(RECORDED INFORMATION begins)
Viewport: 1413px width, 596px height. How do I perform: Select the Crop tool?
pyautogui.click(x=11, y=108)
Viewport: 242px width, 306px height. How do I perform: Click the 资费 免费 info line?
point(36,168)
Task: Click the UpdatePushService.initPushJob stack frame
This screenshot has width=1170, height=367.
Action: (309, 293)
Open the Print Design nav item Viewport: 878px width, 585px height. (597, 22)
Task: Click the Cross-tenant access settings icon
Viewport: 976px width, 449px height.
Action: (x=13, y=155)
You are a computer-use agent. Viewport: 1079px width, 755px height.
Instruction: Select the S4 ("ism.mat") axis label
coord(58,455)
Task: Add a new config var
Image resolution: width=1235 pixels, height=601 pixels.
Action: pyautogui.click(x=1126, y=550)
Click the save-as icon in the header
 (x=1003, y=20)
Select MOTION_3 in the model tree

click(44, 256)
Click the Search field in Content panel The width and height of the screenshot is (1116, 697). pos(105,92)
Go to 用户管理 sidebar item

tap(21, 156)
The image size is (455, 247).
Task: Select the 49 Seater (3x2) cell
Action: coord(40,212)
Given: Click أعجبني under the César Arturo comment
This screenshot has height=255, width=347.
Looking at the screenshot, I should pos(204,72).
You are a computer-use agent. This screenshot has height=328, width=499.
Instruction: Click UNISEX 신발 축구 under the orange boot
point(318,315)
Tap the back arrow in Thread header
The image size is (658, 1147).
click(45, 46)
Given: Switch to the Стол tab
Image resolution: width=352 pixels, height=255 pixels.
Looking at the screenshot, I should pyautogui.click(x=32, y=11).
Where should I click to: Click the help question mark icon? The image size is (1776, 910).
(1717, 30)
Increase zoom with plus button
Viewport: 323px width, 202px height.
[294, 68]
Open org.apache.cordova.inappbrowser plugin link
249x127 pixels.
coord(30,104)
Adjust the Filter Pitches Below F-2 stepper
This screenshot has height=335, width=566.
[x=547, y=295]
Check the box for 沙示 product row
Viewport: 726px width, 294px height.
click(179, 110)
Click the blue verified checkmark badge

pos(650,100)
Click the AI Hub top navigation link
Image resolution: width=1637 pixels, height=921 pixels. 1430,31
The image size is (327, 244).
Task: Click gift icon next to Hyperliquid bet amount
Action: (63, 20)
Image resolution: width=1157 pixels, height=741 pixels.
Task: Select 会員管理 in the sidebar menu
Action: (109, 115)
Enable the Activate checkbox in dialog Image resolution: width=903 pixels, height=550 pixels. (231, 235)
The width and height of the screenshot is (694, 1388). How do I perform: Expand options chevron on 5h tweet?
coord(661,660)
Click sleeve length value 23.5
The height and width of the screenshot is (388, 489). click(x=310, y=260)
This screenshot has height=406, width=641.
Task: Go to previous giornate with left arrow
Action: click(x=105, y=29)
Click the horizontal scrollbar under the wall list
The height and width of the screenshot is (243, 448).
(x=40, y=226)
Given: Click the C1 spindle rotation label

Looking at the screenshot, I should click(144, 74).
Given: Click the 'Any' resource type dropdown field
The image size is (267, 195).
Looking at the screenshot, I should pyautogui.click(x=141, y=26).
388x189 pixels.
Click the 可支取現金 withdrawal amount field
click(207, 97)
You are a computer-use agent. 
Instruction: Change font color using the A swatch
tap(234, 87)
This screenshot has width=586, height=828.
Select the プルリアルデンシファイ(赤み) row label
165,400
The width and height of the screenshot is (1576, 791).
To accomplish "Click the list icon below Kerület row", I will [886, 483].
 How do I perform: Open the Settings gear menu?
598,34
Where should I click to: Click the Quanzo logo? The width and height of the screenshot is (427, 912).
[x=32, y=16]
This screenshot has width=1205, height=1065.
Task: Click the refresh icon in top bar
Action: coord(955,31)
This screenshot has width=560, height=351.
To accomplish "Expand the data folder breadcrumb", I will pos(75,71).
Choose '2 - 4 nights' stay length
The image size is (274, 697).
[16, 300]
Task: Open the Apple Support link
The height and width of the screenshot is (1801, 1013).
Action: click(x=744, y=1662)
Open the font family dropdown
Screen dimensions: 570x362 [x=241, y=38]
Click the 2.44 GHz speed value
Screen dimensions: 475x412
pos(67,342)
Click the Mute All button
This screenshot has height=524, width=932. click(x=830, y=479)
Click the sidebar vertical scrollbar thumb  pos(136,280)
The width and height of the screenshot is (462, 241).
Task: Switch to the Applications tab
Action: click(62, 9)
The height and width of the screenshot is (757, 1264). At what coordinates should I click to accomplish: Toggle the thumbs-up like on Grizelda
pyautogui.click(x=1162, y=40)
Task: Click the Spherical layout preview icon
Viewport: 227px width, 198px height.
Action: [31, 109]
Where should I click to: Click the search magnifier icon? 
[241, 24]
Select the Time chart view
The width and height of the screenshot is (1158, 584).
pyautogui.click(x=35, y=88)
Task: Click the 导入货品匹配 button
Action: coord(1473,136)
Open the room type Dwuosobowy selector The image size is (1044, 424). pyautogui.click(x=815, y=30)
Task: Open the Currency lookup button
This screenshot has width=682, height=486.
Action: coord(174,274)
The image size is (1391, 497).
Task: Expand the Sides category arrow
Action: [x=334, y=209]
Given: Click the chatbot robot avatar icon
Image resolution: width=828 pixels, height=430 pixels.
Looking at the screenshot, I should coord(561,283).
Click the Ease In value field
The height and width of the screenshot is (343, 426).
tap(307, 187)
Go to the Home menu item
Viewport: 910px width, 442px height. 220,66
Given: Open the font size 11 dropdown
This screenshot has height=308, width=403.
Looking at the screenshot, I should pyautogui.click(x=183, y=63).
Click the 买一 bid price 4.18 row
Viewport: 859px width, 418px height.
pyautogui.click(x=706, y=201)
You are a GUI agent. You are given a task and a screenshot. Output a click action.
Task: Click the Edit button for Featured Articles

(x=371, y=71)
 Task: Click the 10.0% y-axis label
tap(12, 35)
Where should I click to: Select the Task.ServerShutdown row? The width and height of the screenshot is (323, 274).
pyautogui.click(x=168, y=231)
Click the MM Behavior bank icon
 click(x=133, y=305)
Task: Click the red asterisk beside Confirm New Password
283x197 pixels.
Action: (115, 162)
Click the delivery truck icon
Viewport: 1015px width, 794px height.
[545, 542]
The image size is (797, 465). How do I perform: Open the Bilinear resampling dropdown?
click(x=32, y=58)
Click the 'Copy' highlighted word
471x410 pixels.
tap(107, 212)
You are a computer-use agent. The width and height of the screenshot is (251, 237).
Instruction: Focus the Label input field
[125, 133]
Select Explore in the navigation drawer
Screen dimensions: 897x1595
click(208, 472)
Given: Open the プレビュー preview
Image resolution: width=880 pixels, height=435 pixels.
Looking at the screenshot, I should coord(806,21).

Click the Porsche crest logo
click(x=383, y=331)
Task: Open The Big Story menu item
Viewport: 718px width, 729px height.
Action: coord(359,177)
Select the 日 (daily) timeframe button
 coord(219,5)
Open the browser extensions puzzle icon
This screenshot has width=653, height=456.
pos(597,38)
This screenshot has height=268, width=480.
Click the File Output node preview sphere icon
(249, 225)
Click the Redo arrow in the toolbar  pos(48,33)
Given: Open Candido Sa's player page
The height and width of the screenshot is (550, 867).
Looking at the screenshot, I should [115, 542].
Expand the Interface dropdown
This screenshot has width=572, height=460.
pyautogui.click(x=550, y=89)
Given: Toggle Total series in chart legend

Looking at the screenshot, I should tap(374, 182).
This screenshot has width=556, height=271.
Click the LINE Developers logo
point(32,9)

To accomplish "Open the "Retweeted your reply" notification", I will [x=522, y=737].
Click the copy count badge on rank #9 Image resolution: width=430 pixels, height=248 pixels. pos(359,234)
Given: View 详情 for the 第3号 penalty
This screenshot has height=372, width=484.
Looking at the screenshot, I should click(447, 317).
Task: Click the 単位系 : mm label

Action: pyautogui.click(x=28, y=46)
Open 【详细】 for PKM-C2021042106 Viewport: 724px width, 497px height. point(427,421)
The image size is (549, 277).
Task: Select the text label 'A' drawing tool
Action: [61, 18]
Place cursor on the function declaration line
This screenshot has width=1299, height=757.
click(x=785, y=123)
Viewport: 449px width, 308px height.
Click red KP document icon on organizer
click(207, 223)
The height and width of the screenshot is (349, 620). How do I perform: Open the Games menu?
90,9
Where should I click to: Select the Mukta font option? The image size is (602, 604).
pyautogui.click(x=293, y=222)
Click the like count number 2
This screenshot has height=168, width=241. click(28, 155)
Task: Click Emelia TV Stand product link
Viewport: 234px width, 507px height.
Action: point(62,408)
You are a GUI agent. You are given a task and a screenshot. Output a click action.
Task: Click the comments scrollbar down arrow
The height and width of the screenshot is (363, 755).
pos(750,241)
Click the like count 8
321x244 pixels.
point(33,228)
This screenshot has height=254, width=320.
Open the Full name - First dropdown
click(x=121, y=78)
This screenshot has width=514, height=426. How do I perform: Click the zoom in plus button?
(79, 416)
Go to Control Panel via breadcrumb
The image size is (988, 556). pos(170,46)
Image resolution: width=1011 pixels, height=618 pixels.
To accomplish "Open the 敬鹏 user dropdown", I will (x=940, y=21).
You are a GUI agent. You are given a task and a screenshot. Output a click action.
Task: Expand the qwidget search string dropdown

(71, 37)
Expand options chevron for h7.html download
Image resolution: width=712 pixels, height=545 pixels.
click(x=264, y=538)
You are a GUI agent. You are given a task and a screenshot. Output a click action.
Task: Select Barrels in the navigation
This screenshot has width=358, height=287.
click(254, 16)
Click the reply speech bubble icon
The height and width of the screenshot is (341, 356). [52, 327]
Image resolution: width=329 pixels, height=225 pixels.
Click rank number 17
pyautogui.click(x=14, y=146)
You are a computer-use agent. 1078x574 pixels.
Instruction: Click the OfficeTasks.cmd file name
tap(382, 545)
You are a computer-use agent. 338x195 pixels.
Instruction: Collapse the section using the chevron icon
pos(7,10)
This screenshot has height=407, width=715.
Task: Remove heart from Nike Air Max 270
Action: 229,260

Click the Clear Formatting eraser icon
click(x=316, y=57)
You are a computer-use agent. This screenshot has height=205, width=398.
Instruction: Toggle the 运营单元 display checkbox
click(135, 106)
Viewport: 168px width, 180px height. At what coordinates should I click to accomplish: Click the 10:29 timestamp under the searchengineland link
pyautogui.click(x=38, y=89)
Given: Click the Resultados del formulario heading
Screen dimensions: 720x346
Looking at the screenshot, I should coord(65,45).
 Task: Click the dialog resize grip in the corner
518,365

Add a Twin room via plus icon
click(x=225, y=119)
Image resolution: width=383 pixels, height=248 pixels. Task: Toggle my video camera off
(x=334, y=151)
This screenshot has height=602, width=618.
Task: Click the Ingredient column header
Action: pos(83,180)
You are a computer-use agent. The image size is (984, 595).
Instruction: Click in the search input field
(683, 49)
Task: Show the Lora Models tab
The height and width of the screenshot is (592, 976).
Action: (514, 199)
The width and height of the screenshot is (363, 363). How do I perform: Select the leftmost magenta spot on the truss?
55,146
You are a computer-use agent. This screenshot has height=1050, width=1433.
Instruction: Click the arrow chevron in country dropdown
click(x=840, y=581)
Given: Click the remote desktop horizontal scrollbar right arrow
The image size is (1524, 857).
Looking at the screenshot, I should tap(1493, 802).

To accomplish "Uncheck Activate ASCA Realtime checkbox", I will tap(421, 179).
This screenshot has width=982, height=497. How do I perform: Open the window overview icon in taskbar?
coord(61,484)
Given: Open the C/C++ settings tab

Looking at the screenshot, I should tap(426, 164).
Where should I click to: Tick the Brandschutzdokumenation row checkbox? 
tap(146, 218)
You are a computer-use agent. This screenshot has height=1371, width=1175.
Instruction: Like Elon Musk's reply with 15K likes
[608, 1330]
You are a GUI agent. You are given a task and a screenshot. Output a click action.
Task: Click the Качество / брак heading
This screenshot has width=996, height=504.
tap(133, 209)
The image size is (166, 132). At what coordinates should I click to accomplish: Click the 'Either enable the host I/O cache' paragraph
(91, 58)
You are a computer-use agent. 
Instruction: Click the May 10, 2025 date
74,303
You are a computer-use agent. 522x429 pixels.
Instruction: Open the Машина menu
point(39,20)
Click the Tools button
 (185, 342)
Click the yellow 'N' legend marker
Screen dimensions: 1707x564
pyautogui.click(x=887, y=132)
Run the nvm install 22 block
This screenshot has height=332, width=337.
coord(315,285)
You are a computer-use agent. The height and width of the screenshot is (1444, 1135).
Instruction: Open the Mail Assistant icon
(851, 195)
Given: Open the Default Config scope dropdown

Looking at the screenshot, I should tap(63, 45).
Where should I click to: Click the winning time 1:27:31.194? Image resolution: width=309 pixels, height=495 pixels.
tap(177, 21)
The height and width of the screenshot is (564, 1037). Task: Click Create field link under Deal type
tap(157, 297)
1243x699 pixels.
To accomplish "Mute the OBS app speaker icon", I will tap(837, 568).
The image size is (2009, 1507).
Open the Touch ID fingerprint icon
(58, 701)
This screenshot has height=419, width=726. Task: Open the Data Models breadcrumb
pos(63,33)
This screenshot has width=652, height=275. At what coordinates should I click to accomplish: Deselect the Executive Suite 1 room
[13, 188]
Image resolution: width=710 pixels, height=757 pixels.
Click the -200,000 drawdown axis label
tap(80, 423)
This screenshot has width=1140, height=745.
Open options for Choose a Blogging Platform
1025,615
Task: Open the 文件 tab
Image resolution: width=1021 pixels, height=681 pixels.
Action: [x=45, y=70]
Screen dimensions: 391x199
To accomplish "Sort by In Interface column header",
(RECORDED INFORMATION ends)
> _WHAT IS NEEDED_
From the records above, reproduce exactly the lines from the one with "Instruction: Click UNISEX" to the one with "Check the box for 沙示 product row", both included, and no others.

> _ANSWER TO THIS PROBLEM_
Instruction: Click UNISEX 신발 축구 under the orange boot
point(318,315)
Tap the back arrow in Thread header
The image size is (658, 1147).
click(45, 46)
Given: Switch to the Стол tab
Image resolution: width=352 pixels, height=255 pixels.
Looking at the screenshot, I should pyautogui.click(x=32, y=11).
Where should I click to: Click the help question mark icon? The image size is (1776, 910).
(1717, 30)
Increase zoom with plus button
Viewport: 323px width, 202px height.
[294, 68]
Open org.apache.cordova.inappbrowser plugin link
249x127 pixels.
coord(30,104)
Adjust the Filter Pitches Below F-2 stepper
This screenshot has height=335, width=566.
[x=547, y=295]
Check the box for 沙示 product row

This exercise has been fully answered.